As far as I know there isn't any, the gain is in code readability/simplicity
from the POV of an imperative developer: async/await are hints which the
compiler transforms into CPS by thunkifying code following an `await`.
According to Eric Lippert's series on async/await[0], the compiler also
performs complex code generation to try and make try/except blocks behave
"sensibly" in this imperative-looking code. While necessary for the coding
style, I still am not sure whether that's an advantage or a drawback of
async/await.

> It seems the new markup is more useful for frameworks. Think async action
> methods on controllers for mvc rather than your own little methods.

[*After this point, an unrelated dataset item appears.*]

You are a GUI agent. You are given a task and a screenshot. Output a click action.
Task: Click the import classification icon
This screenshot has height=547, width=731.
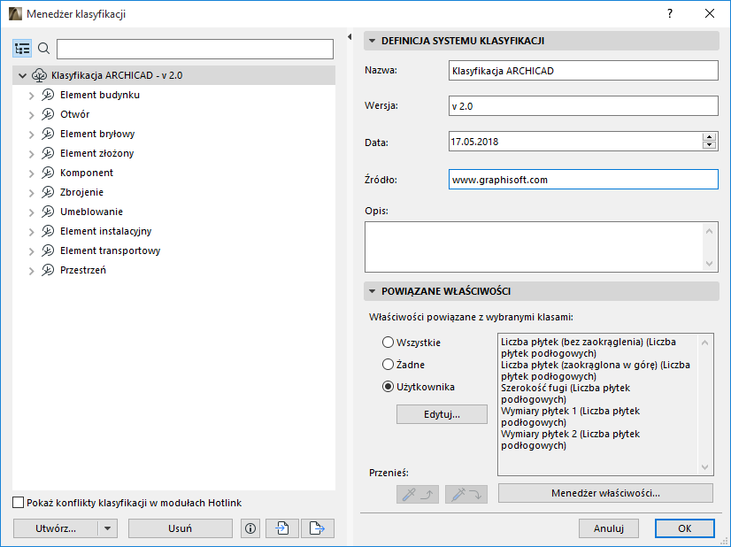(281, 528)
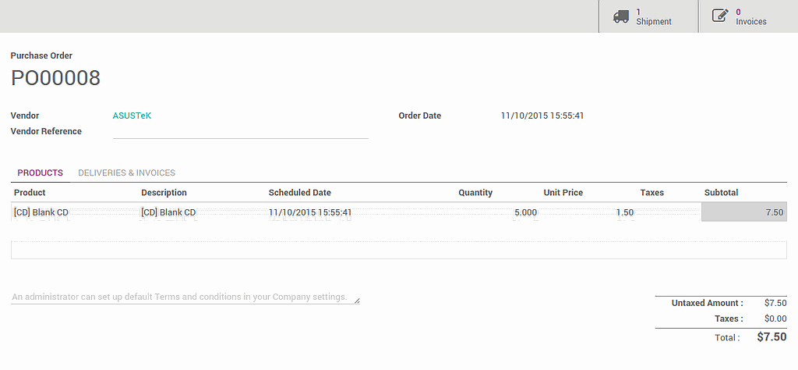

Technically, from outside the method `async T foo()` is no different from
`Task<T> foo()` I believe, it's only the internal detail which change (mostly
composing async callees and returning the result of an async chain). On the
other hand (again this is something drawn from Eric's post) alongside
async/await the framework team will add new APIs the Tasks API set, one of
them being "multiplexing" of tasks (waiting for all tasks of a set of tasks,
or any task of the set, although I'm sure the community has already
implemented that separately)

[0] <http://blogs.msdn.com/b/ericlippert/archive/tags/async/>

------
dozy
The DLR + IronPython is some impressive and really useful stuff.

------
rbanffy
> 9\. .NET Micro Framework – a version of the .NET Framework related to the
> Smart Personal Objects Technology initiative

What are those?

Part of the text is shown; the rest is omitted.